Especial credit should be given to Professor Strong and Professor Santayana, who, though overseas during this entire period, have kept up a constant correspondence with the rest of us, and thus shared with their cis-Atlantic colleagues the fruits of their many years of consideration of the vexing problem we had chosen to attack. Professor Strong’s book, The Origin of Consciousness, which contains a powerful argument for the epistemological view here also defended, came out after our essays were in practically their present shape. But several, at least, of us owe a peculiar debt, in the way of sharpening and filling out our analysis of the knowledge-situation, to the correspondence with him which preceded the publication of that book. Professor Strong, in turn, acknowledges indebtedness to Professor Santayana for the principal concept he employs in his analysis, that of “essence.” It seems desirable to mention specifically these debts, since most of the work of collaboration has necessarily been carried on by the other five members of the group, who were able to meet in person and correct one another s idiosyncrasies in oral discussion.

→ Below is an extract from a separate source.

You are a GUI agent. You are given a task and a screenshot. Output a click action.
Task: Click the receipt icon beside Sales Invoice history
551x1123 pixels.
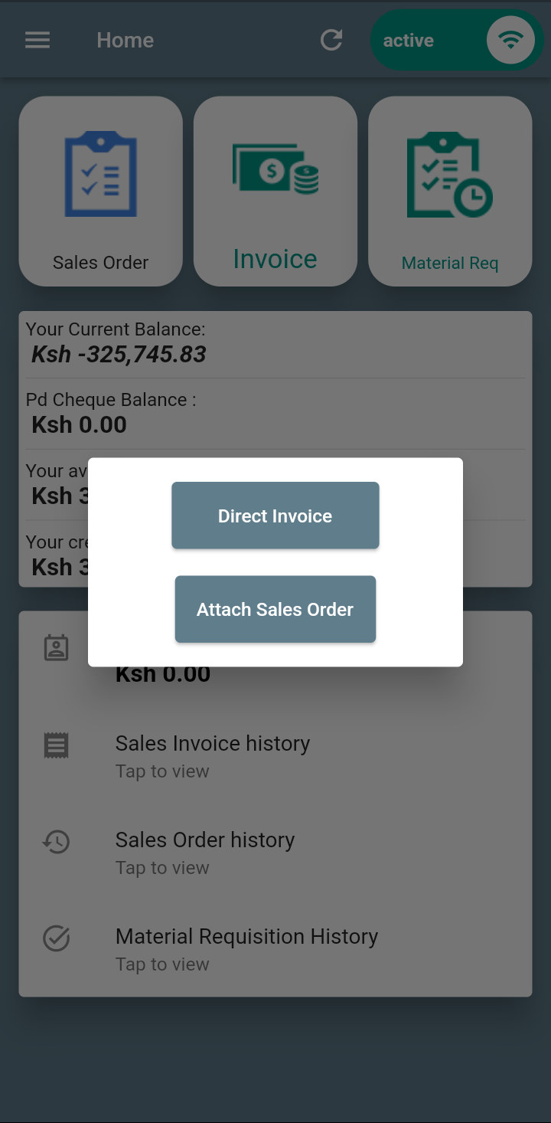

The doctrine here defended, while definitely realistic, is distinctly different from the “new” realism of the American group, whose volume, published in 1912, was a signal example of the value of co-operative effort in crystallizing and advertising a point of view in philosophy. Our realism is not a physically monistic realism, or a merely logical realism, and escapes the many difficulties which have prevented the general acceptance of the “new” realism. It is also free, we believe, from the errors and ambiguities of the older realism of Locke and his successors. To find an adjective that should connote the essential features of our brand of realism seemed chimerical, and we have contented ourselves with the vague, but accurate, phrase critical realism. Needless to say, the word “critical,” has no reference to the Kantian philosophy, which should not be allowed to monopolize that excellent adjective. Our choice of this phrase was confirmed by the fact that several members of the group had already used it for their views which, however divergent their expression, have been, we recognize, essentially the same.

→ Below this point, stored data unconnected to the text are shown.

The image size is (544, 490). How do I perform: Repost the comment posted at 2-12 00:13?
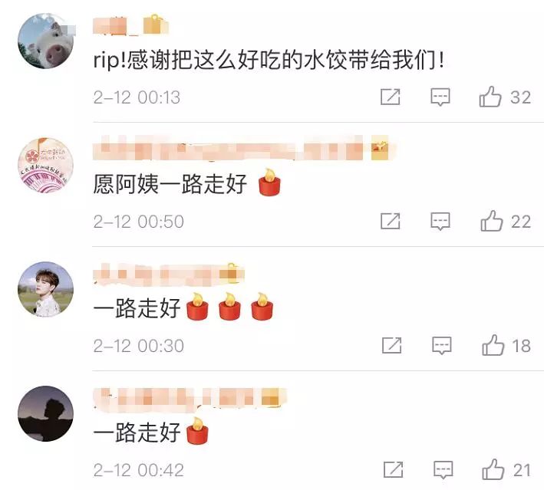(x=391, y=97)
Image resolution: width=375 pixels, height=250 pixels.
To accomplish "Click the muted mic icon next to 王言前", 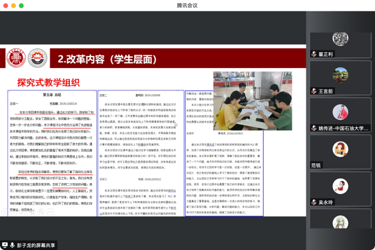I will tap(314, 91).
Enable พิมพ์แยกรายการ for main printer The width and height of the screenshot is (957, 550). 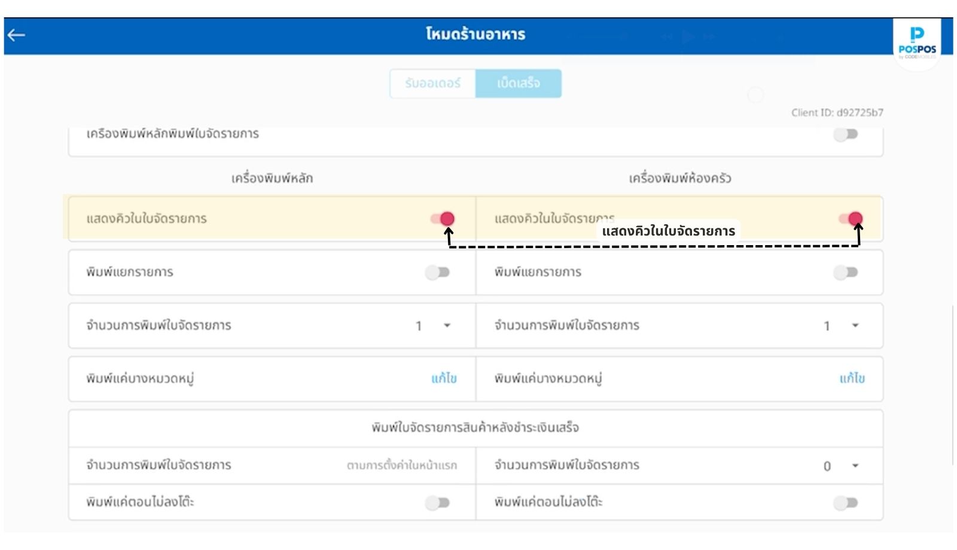(437, 273)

This divergence in expression we have been content, in considerable measure, to retain. It reveals some slight divergences in emphasis, and in at least one point (noted in the opening essay in the footnotes on pp. 4 and 20, and discussed from one side in that essay and, at greater length, in the concluding essay) a difference in analysis, which is important, but does not imply a difference of opinion among us as to what the existential situation in cases of knowledge is. The decision to permit these variations in angle of approach and method of analysis to stand was due not merely to individual obstinacy of preference, but to a hope that they might serve to correct the misinterpretations of our position to which the confinement to one set of terms would inevitably lead. Probably no one of us would wish to express himself exactly as any of the others has done. But our familiarity with one another s meanings has enabled us to understand methods of expression from which at first we were inclined to dissent; and no essay has been included in the volume until it has been so revised as to meet with acceptance, on all the major points, from the other essayists.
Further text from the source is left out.